Para obviar ao primeiro problema, Gago Coutinho compilou um conjunto de tábuas de inspeção direta, com alguns cálculos já feitos, permitindo, por interpolação e aproximação, traçar uma linha de posição em um a três minutos.
Para ultrapassar o segundo problema, o abatimento da aeronave, foi inventado o corretor de rumos, que calculava e permitia corrigir, de uma forma expedita, a deriva provocada pelo vento.
E para obviar ao terceiro problema, a ausência de um horizonte visível, foi desenvolvido o sextante de bolha, que incluía um pequeno “frasco” com uma bolha de ar para estabelecimento de um horizonte artificial.

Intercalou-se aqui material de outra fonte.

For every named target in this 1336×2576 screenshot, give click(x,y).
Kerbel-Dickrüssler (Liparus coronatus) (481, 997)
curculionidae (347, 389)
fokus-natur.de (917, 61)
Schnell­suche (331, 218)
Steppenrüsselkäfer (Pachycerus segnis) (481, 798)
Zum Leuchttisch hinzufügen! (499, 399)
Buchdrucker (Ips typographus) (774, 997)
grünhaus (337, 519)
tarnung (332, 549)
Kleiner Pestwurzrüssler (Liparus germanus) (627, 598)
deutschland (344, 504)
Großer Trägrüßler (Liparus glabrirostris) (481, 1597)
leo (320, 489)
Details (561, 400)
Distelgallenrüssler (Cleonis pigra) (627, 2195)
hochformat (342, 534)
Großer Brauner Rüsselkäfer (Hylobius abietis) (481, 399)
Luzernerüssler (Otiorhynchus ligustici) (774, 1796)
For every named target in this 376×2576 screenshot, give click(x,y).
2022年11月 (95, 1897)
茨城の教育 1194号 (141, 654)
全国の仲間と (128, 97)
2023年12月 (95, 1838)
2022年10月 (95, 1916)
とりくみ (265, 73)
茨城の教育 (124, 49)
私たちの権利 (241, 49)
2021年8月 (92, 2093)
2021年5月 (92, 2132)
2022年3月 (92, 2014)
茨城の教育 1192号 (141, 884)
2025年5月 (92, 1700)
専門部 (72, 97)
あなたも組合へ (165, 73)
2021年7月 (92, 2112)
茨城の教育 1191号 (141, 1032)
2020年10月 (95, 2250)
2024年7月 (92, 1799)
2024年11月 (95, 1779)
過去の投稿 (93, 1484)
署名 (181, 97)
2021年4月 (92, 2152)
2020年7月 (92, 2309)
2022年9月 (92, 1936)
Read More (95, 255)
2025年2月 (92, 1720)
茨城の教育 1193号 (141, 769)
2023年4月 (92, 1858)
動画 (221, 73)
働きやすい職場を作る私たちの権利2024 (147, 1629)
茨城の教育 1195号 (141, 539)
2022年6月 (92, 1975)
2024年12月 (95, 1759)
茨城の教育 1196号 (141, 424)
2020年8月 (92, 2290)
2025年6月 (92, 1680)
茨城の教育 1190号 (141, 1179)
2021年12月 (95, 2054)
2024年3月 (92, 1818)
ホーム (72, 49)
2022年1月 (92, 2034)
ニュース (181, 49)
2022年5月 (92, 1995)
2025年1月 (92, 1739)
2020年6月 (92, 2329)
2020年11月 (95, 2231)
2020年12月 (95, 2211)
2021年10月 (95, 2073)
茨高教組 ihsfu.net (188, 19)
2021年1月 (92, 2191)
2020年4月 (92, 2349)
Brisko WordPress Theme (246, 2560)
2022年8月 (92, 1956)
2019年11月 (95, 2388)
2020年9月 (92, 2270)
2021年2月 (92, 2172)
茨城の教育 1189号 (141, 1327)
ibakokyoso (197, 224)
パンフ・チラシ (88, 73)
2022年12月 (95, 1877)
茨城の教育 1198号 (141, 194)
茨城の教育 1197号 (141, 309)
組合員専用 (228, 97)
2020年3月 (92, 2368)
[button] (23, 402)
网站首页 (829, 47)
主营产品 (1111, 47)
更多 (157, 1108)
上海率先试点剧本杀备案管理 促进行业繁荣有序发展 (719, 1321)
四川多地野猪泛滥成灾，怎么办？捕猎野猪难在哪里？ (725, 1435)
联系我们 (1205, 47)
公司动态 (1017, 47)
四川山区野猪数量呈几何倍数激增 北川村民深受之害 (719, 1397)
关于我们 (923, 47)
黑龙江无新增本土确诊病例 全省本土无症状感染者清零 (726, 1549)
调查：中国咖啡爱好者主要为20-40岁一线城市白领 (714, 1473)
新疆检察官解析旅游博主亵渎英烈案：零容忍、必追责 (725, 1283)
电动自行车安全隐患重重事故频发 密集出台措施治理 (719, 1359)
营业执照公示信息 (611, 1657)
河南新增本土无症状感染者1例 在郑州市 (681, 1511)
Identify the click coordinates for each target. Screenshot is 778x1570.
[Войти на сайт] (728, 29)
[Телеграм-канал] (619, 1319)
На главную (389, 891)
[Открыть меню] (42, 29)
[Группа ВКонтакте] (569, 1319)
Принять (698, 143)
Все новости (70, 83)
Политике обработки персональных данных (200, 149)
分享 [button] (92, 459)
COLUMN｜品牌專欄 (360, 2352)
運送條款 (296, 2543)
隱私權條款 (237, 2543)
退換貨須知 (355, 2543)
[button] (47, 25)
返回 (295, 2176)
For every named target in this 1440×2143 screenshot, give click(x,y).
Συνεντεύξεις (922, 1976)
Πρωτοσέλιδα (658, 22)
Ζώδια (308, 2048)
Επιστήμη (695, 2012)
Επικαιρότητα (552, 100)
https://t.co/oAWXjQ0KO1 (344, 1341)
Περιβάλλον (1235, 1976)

Foi um pacote de inovações verdadeiramente notável que o historiador Francis Millet Rodgers apelidou de “Portuguese package”. Contudo, a observação dos astros apenas era possível quando o céu se apresentava limpo, como também acontecia e acontece na navegação marítima, pelo que a navegação astronómica nunca foi um método de navegação particularmente atrativo a bordo de aeronaves, tendo sido sem surpresa que os aeronautas se começaram a virar para a rádio. Com efeito, o advento da rádio no final do século XIX levara a que se tivesse começado a estudar o desenvolvimento de sistemas de navegação baseados na nova tecnologia.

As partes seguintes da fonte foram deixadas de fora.